Este principio supone la prohibición expresa para los poderes públicos, entendidos éstos en el sentido más amplio de la terminología legal y su correspondiente traducción vía pronunciamientos del Tribunal Supremo y del Tribunal Constitucional, de actuar de manera caprichosa, dañando el principio de igualdad de trato frente a los administrados. Dicho así resulta obvio, pero no por ello es menos asombroso que no se tarde apenas unos segundos para recorrer decenas de acciones políticas que patean sin pudor este mandato principal recogido en nuestra Carta Magna.

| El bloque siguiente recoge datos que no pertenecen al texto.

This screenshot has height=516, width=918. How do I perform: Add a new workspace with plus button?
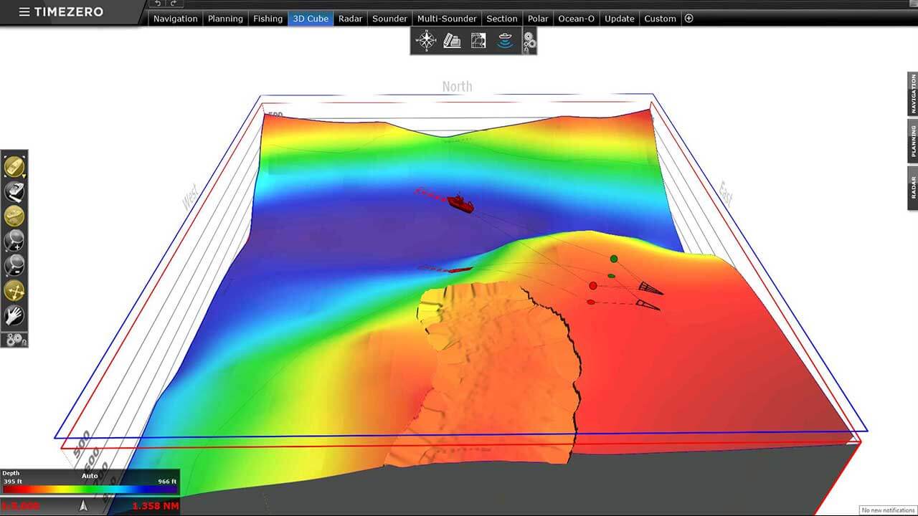(689, 19)
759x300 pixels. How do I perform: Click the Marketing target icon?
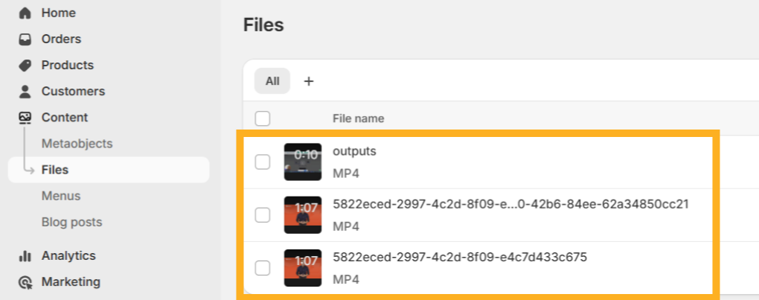click(x=25, y=282)
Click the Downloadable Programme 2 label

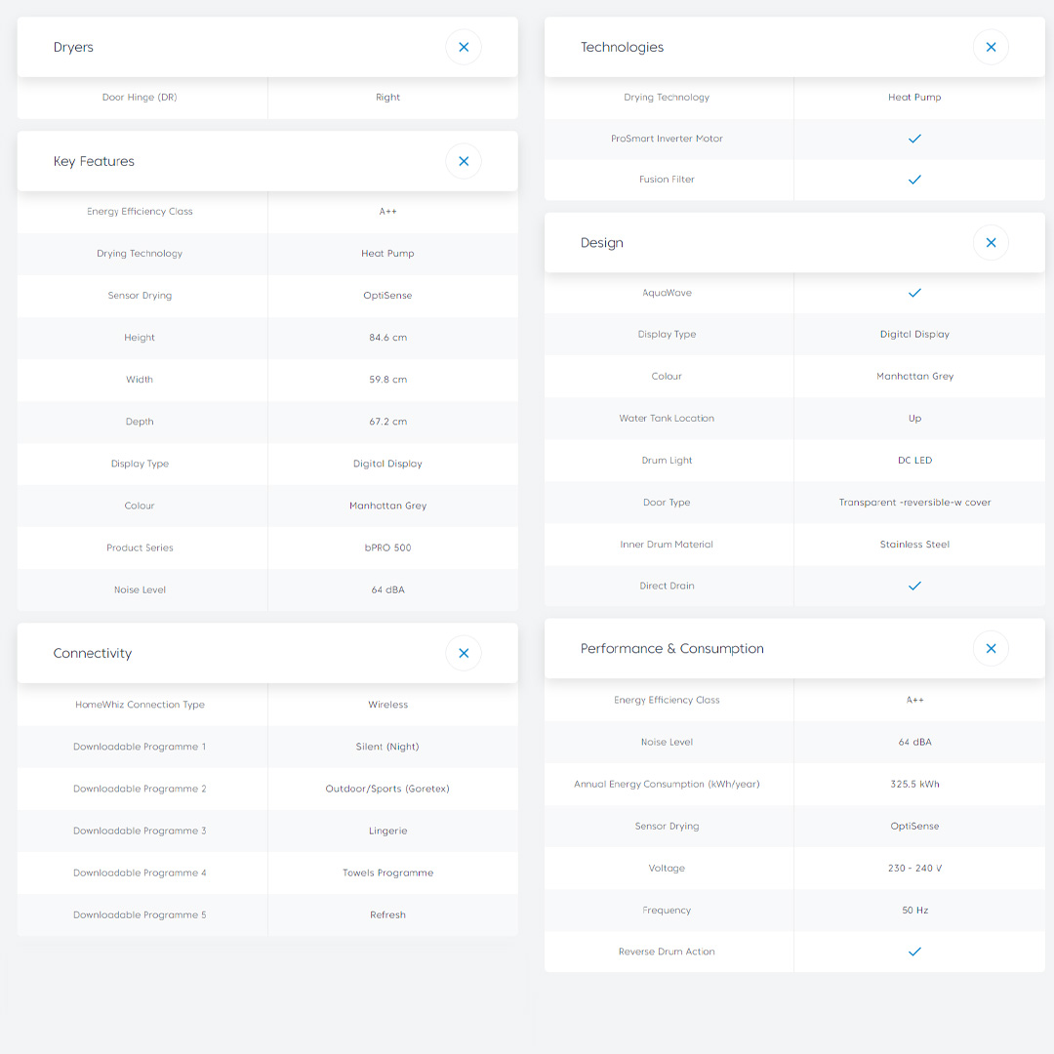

Sí, por ejemplo y de manera destacada, éste es uno de ellos: los indultos. El derecho de gracia sin justificación social ni piadosa que conculca penas a quienes no sólo tienen, como el resto de ciudadanos, la obligación de conocer la ley sin ser eximidos de ello por desconocimiento, sino que por notoriedad pública deben desarrollar un impecable ejercicio profesional, reforzado en esa posición preeminente en la escala capitalista en la que dicen jugar sin cartas marcadas. ¿Y qué decir del proceso de desentronización, entronización, aforamiento y blindaje del linaje Borbón en estos últimos días? Algo de arbitrio sí que parece rezumar la manera en que desde el bipartidismo se otorga un aurea especial al abdicado y su regia plebe, con tal de que los juzgados queden a enorme distancia de su trayectoria.
Estos detalles sólo son algunos artificios que pueden destapar en su mente las interminables explosiones de lucidez que le llevarán a recordar que frente a tanta y tanta desigualdad legislativa se encuentra la mencionada prohibición, sorteada a diario, ignorada por muchos.